Risk Factors for Early Primary Ovarian Insufficiency
Family history of early menopause
Nulliparity
Hysterectomy
Living with human immunodeficiency virus (HIV) infection
Smoking
Low body weight.
(AMS 2020)
Consequences of Early Menopause
Early menopause can be emotionally distressing for a number of reasons. People may experience feelings such as:
Grief over no longer being able to have children
Anxiety about ‘getting old’ too quickly
Concern that they won’t be seen as sexually attractive by their partner anymore
Reduced self-esteem
Confusion
Mixed emotions about other people’s pregnancies.
(Better Health Channel 2018; AMS 2020)
Early menopause also increases the risk of early-onset osteoporosis and heart disease (Better Health Channel 2018).
Treatment of Early Menopause
While there is no treatment available to make the ovaries function, there is a chance that they will start to work again on their own. In fact, about 10% of people with POI who continue to try for a pregnancy, succeed, despite their diagnosis (Better Health Channel 2018).
In order to reduce the risk of early-onset osteoporosis and heart disease, people experiencing early menopause may be recommended to undergo hormone replacement therapy (HRT) until they reach the average age of menopause (51) (Better Health Channel 2018; AMS 2020).
HRT comes in several forms, including:
Oestrogen tablets, patches, gels and topical vaginal treatments (used for those who have undergone a hysterectomy)
Oestrogen plus progesterone (used for those who have not undergone a hysterectomy)
Combined oestrogen and progestogen oral contraceptive pill.
(Better Health Channel 2018; AMS 2020)
People experiencing early menopause should receive plenty of support from their partner, family and friends, as this can be a distressing time (AMS 2020).
Late-Onset Menopause
People who experience late-onset menopause have increased exposure to female hormones and are therefore more at risk of oestrogen-dependent cancers. Furthermore, increased ovulation heightens the risk of ovarian cancer (Obermair 2020).
Despite this, late-onset menopause is also associated with longer life expectancy, decreased risk of heart disease and stroke, and delayed osteoporosis (meaning their bones are stronger and less prone to fracturing) (Obermair 2020).

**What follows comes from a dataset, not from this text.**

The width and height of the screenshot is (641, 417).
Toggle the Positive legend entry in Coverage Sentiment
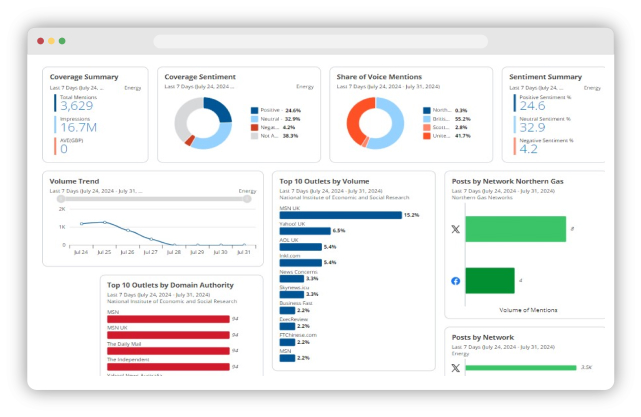pyautogui.click(x=255, y=110)
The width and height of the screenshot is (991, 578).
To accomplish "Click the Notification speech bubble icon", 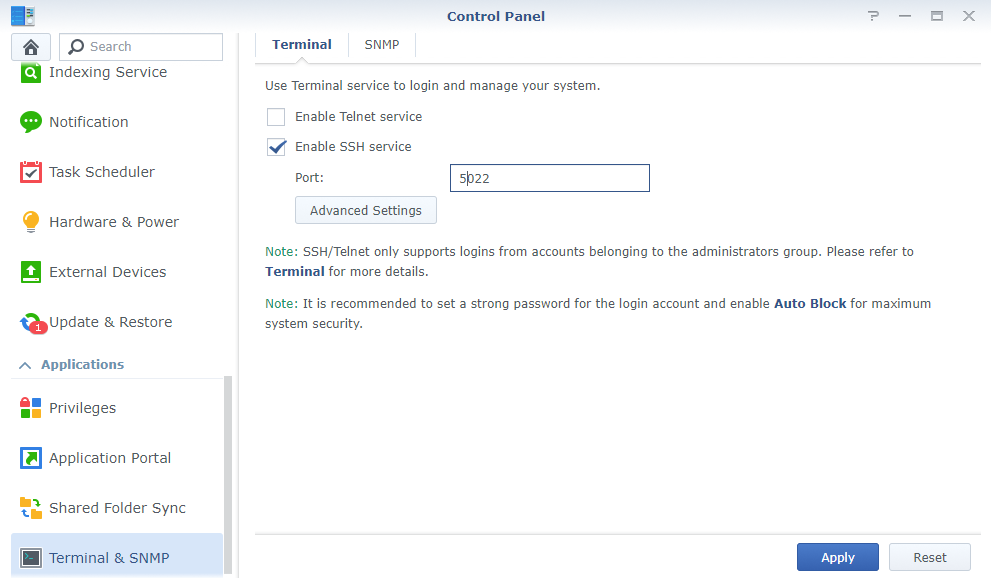I will [x=30, y=122].
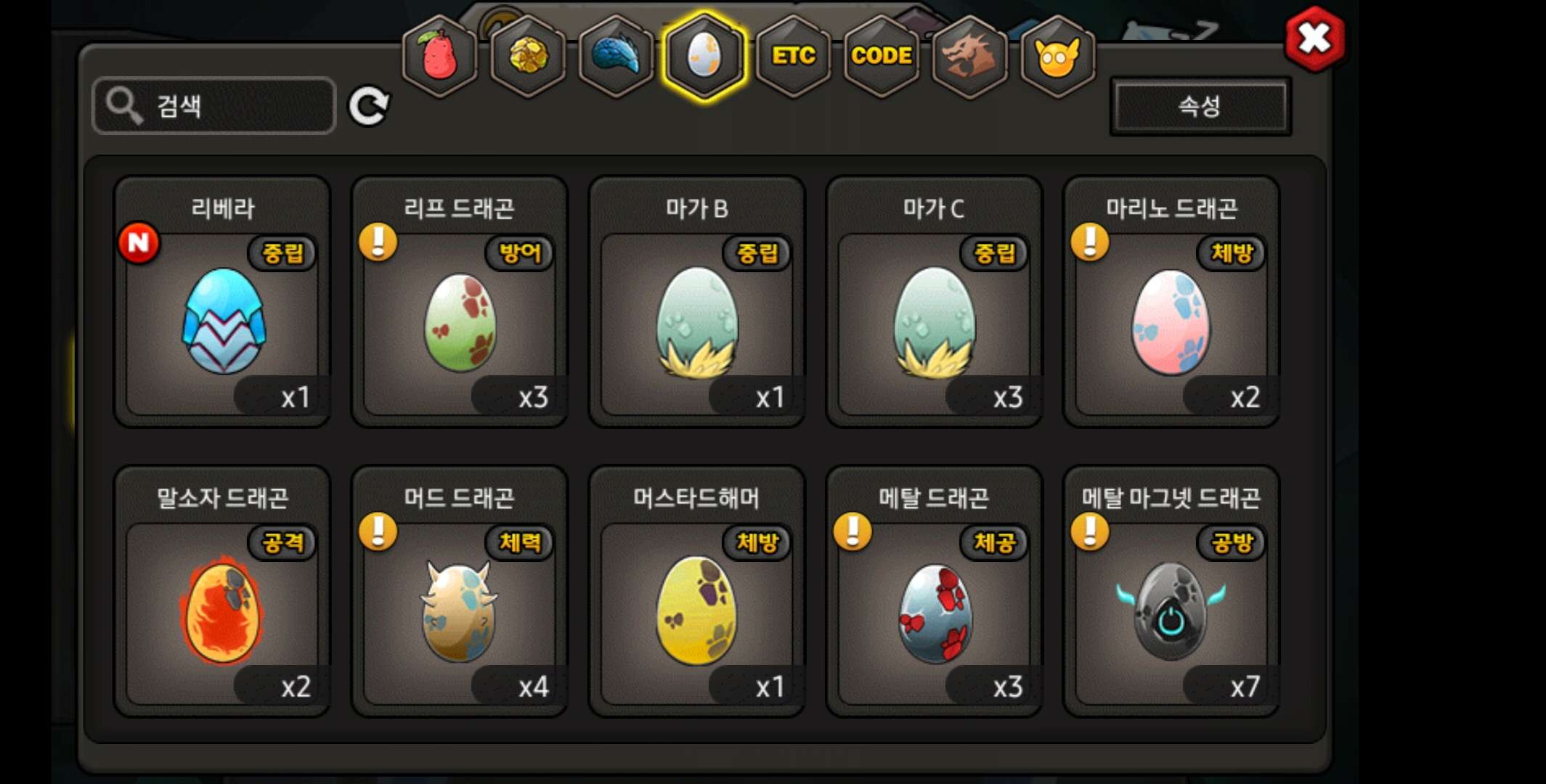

The LGBTQ+ Menopause Experience
Menopause is often talked about as something that only affects women, however, it should be noted that menopause also happens to people of differing genders, including trans men (assigned the female gender at birth) and non-binary people, who identify as neither male nor female (Sutton 2021).
Menopause may trigger feelings of severe unease, known as dysphoria, in people who don’t identify as female, as it may remind them that their reproductive system and physiological experiences don’t align with the gender they identify as. Furthermore, using gendered language when discussing menopause can cause members of the LGBTQ+ community to feel alienated, and possibly avoid seeking medical help altogether (Sutton 2021).
For this reason, it is important to be inclusive in your language and practice (e.g. using people’s correct pronouns such as he/him or they/them and using the word ‘people’ instead of ‘women’) in order to ensure that healthcare for menopause and other areas of reproductive health is accessible for all patients (Sutton 2021).